When I was a little girl, my family always traveled to Bowling Green, KY on Thanksgiving. This was an 8-hour trip invovling repeat tape flips of The Muppets Christmas Album. (FIVE GOLD RINGS!) Usually, mischief between my brother and myself would ensue around the six hour mark–Evansville, IN. (“He hit me!” “Shut up, brat!” “Daaad!”) Inevitably, we would arrive at my aunt’s house with one of my parents dragging one of us past the warm hugs and greetings of my aunt and uncle — oblivious to the 8-hour hell ride shinannagins–into a back bedroom for one of several punishment options including but not limited to time out, instant bed time, a soapy mouth washing, or an old-fashioned spanking. Good times.
But by Thursday morning, Wednesday night’s shameful arrival was all but forgotten and I would wake up early to climb in bed with my aunt and uncle and their dog, Misty. We would talk and catch-up on the details of my very busy 9-year-old life. Sometimes Aunt Nancy would give me a task to do such as organizing her jewelry box. Then, she would get up and start fixing the meal. I would tag along behind helping, talking (Hey, I have always been a talker. Nothing’s changed here.) or simply watching her construct our yummy meal.
One year, Aunt Nancy decided to give me an art project. On a construction board, she drew a tree.
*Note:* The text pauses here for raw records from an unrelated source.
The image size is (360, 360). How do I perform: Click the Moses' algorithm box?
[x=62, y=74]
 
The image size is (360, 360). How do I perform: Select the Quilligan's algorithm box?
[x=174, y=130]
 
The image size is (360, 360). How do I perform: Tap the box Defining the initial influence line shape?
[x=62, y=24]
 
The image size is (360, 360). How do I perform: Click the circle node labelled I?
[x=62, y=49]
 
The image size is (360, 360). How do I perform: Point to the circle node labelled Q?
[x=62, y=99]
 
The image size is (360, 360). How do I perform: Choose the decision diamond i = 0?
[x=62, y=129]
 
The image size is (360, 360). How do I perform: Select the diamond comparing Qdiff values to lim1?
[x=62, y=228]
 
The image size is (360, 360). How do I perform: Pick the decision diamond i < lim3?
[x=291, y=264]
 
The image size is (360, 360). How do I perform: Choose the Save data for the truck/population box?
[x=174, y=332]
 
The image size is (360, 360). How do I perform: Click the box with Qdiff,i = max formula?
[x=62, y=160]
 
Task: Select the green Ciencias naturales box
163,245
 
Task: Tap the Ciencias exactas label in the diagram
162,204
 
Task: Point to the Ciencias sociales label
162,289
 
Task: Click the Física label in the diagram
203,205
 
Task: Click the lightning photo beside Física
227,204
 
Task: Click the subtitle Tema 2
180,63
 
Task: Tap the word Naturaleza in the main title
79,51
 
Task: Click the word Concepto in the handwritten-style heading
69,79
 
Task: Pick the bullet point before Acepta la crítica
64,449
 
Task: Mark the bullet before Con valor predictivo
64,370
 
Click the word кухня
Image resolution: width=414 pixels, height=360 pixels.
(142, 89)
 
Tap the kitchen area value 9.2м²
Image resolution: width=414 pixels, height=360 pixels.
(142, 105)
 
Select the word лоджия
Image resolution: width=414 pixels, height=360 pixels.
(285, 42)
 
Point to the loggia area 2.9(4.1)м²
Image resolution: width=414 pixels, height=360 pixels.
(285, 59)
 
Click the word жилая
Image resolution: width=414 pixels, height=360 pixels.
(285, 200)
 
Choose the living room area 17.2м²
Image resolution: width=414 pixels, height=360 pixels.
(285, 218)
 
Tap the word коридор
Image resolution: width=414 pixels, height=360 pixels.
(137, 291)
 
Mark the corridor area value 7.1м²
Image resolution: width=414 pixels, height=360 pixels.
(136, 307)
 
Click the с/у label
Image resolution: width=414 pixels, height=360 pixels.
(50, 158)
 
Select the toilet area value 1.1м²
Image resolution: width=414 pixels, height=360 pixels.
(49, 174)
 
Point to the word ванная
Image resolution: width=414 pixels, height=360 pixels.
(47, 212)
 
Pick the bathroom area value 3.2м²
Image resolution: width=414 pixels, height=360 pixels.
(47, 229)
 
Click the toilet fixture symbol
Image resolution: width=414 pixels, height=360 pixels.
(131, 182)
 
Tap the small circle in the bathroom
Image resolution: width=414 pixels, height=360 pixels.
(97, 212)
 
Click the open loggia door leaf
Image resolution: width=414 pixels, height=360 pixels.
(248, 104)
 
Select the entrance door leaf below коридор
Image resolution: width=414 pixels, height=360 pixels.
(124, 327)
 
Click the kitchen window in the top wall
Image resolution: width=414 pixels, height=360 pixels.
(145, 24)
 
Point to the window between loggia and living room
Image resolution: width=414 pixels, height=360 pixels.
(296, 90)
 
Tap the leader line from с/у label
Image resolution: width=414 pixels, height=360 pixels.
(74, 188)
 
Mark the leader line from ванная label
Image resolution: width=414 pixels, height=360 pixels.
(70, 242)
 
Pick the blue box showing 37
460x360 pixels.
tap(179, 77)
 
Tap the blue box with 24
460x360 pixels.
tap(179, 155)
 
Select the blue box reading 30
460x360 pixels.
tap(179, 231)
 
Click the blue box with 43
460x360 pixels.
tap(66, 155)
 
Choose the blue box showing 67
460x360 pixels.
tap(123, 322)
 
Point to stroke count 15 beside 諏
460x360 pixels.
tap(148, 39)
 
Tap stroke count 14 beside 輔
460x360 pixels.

She gave me some construction paper and instructions to cut out leaves. On these leaves we were to write things we were thankful for.
Over the years, the trip didn’t change much. The car ride was still brutal, the Muppets were still singing and the Thursday morning routine was still the same. But as our lives changed, the leaves reflected our growth.
A long time ago, Aunt Nancy lost the original tree. Since then, we’ve recreated the tree several times over. But the concept remains the same. Write down what you are thankful for on a construction paper leaf and tape it to the tree.